Peter Molyneux could not attend his keynote today titled, “Life, Love and Death: Drama & Story Experience in Video Games.” So instead, Staging Designer Georg Backer presented Lionhead’s thesis on how games need to change. What followed were somewhat classic Lionhead production examples—assets must change over time to tell the story (from your character, to things around you).
Backer explained that their Fable 2 dog and one-button combat system are both, hopefully, all part of games finding their unique voice, learning how they can share narrative as easily any other format. Because ultimately, Lionhead sees families talking over dinner about a movie they just saw, a book they just read and, without a beat, the game they’ve been playing.
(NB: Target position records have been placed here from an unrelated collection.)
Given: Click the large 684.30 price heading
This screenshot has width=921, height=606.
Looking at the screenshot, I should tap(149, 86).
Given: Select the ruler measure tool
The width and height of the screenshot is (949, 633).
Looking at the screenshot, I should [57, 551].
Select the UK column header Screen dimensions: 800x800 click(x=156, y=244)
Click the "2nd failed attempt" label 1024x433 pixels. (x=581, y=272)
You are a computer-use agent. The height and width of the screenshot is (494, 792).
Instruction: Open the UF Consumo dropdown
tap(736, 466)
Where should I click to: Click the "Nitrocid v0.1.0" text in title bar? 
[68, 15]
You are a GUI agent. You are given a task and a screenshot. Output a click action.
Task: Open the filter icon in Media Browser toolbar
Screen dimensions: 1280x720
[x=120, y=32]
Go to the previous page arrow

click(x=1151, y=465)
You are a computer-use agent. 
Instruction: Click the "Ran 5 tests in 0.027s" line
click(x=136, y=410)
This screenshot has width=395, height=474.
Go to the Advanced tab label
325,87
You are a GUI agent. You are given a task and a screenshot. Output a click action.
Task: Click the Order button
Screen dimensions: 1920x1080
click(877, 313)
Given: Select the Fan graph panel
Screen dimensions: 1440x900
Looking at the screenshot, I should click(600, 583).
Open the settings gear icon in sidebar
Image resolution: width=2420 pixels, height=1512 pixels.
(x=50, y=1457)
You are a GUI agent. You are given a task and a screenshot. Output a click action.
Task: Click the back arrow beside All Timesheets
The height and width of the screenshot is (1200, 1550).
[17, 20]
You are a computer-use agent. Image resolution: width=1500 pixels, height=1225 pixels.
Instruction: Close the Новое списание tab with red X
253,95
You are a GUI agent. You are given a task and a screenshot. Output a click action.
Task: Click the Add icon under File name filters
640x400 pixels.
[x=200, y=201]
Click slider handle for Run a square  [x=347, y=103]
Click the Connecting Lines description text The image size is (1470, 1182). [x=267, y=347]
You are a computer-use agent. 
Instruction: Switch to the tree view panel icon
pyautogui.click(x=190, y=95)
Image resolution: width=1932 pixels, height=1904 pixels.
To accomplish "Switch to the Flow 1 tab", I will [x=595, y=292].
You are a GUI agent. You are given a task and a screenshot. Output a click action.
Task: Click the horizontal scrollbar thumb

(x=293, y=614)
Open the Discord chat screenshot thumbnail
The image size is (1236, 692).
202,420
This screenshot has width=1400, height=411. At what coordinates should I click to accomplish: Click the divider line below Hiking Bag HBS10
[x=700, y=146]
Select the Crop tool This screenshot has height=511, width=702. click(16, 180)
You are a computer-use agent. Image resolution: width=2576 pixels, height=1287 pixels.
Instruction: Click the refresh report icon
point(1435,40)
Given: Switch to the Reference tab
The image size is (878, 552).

Now all that is well and good, but it’s their development process that’s so baffling. While in search of this unique voice—something that could be a decade off they are quick to admit—Lionhead is waist-deep in Hollywood school: video editors advise better camera cuts in their combat system, and sword masters teach camera friendly movie combat.
And it’s not that Lionhead partakes in interdisciplinary studies that so confounding, but that they talk about their “unique voice” and the tricks of Hollywood in a completely intermixed fashion.
The presentation was a developer’s call to arms, but it was also a simultaneous cadence of retreat—instructions to regroup and learn from our Hollywood masters.
Less cynically, I think this is the message that even Lionhead has not yet said clearly and most game developers are afraid to admit:
Games, despite how often they emulate film’s cliches, fall far short of the movie industry’s time-tempered production methods. So games must first play a bit of catch-up before we can really begin the discussion of profound interactive narrative technique.